Cu²⁺作为众多氧化还原酶的辅助因子，在生理过程起着重要的作用，包括细胞呼吸、抗氧化防御和离子内稳态等。为实时检测细胞内Cu²⁺的浓度，王亭课题组利用氨基硫脲六元环结合硅罗丹明，发展了Cu²⁺探针SiRB-Cu (图8(c))^[28]。在Cu²⁺存在时，探针开环表现为明显的荧光信号。与五元环结构相比，六元环结构不仅具有很好的耐酸性，而且氨基硫脲基团反应位点还可以作为溶酶体靶向基团。

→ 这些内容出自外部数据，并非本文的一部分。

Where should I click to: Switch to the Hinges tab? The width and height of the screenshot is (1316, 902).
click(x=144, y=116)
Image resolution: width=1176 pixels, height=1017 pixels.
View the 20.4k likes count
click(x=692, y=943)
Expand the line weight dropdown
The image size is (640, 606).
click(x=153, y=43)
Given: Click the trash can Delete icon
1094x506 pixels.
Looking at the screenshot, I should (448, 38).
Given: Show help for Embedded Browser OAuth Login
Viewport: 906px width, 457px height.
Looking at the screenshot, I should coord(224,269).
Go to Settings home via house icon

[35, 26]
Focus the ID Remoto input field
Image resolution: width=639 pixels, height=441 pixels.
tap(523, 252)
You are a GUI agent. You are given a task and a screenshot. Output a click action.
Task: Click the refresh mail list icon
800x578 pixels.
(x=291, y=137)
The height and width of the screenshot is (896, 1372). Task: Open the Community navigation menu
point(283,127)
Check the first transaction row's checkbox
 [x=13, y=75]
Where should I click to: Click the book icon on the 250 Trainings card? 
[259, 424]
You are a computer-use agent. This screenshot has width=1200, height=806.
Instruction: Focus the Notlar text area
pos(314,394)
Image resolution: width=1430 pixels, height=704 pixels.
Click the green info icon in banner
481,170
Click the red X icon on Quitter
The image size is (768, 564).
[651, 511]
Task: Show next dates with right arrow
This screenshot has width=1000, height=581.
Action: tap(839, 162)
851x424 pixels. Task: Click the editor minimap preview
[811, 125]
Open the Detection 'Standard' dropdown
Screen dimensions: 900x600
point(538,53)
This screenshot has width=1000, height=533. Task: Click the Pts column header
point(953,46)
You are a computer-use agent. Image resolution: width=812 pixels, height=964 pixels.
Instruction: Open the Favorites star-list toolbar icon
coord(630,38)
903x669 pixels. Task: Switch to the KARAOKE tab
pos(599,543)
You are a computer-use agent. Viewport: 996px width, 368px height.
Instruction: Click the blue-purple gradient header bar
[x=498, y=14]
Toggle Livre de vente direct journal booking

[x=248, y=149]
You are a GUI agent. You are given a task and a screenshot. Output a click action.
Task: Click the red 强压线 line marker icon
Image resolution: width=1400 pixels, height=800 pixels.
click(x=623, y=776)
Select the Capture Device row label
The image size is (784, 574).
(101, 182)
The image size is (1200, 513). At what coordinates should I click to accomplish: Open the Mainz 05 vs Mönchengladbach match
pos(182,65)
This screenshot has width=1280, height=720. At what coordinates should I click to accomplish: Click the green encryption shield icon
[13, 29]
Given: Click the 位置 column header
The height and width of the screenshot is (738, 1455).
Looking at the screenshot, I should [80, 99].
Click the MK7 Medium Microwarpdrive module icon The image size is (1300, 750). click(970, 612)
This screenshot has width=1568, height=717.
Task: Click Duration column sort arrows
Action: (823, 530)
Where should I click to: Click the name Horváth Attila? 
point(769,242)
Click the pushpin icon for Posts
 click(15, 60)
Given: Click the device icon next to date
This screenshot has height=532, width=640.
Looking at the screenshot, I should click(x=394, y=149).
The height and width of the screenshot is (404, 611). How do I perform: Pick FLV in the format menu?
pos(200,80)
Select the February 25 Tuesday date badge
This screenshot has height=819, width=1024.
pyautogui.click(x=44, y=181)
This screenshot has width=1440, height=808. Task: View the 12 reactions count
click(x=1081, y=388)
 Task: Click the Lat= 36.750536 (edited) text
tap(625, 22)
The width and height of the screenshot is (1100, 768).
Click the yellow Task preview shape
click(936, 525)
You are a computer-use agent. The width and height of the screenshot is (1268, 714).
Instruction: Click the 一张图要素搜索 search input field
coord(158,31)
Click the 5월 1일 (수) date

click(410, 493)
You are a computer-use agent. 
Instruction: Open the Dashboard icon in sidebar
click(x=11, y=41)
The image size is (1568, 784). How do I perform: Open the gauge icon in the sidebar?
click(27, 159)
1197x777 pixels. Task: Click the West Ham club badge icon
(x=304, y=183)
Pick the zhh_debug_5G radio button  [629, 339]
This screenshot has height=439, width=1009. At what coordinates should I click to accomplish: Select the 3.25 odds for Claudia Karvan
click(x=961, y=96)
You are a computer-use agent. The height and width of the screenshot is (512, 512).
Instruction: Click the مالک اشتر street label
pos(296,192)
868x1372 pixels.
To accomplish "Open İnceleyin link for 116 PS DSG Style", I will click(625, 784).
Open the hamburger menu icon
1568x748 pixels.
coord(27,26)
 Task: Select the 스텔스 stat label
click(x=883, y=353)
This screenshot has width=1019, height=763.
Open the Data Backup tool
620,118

研究表明，该探针成功地实现了线粒体内源性Cu²⁺浓度的检测。

荧光共振能量转移（FRET）是指在一定波长的光激发下，荧光基团中的能量给体产生荧光发射，通过偶极与偶极之间的相互作用把能量无辐射地转移给其附近处于基态的能量受体荧光基的过程。在FRET机理中，首先，能量给体的荧光发射光谱与能量受体的吸收光谱要有一定程度的重叠。其次，给体与受体的距离必须远大于它们之间的碰撞直径，才可能发生给体与受体之间的非辐射能量转移，即长程能量转移^[29]。利用FRET机理，东京大学Urano课题组发展了检测基质金属蛋白酶的荧光探针（图9）^[30]。该探针选择甜菜碱的同类物DY 730作为荧光基团，当没有基质金属蛋白酶存在时，DY 730的荧光是通过荧光共振能量转移被硅罗丹明吸收，并且由于硅罗丹明氮原子上芳香环的转动，吸收的能量转化为动能，表现出荧光淬灭状态。基质金属蛋白酶条件下，连接两个荧光团的肽链发生断裂，FRET被阻断，DY 730的荧光开启。因此，通过荧光信号的OFF-ON响应，该探针能够实时监测生物样本中基质金属蛋白酶的含量。

图  9  运用FRET机理的硅罗丹明荧光探针^[30]

Figure 9.  SiR-based fluorescent probe with FRET strategy^[30]

由于电子分布的影响，硅罗丹明9号位具有较强的亲电性，容易与亲核试剂发生亲电加成反应。利用硅罗丹明9号位的亲电性以及谷胱甘肽（GSH）较强的亲核性，Urano课题组发展了可逆检测GSH的荧光探针PH SiR650（图10）^[31]。在GSH条件下，在硅罗丹明的9号位发生亲核加成，探针的共轭体系被破坏，荧光淬灭。加入硫醇清除剂N-乙基马来酰亚胺（NEM）时，发生亲核反应的GSH被去除，荧光恢复。该探针能够实时、定量检测细胞中GSH含量的变化，对于生理以及病理的研究具有重要意义。

图  10  可逆检测GSH的硅罗丹明荧光探针^[31]

Figure 10.  SiR-based fluorescent probe for detecting GSH in reversible way^[31]

硅取代罗丹明不但具有近红外的荧光波长，还具有摩尔消光系数高、荧光量子产率高和耐光性好等一系列优良的光学性质，已经作为荧光母体在近红外荧光探针以及活细胞内生物标记物的合成方面展现了巨大的应用潜力。尽管硅罗丹明具有特别优秀的光物理性质，但目前其合成与设计仍然存在一定限制。由于硅罗丹明荧光发射波长仍然主要集中在700 nm左右的近红外一区，如何拓展其波长至近红外二区并保持高量子效率将是其在生物成像以及复杂的生物分析领域应用时所面临的挑战。随着硅罗丹明小分子荧光探针相关研究工作的快速发展，未来基于硅罗丹明近红外荧光探针一定能够为医学、药学、化学生物学等学科的发展发挥更大的作用。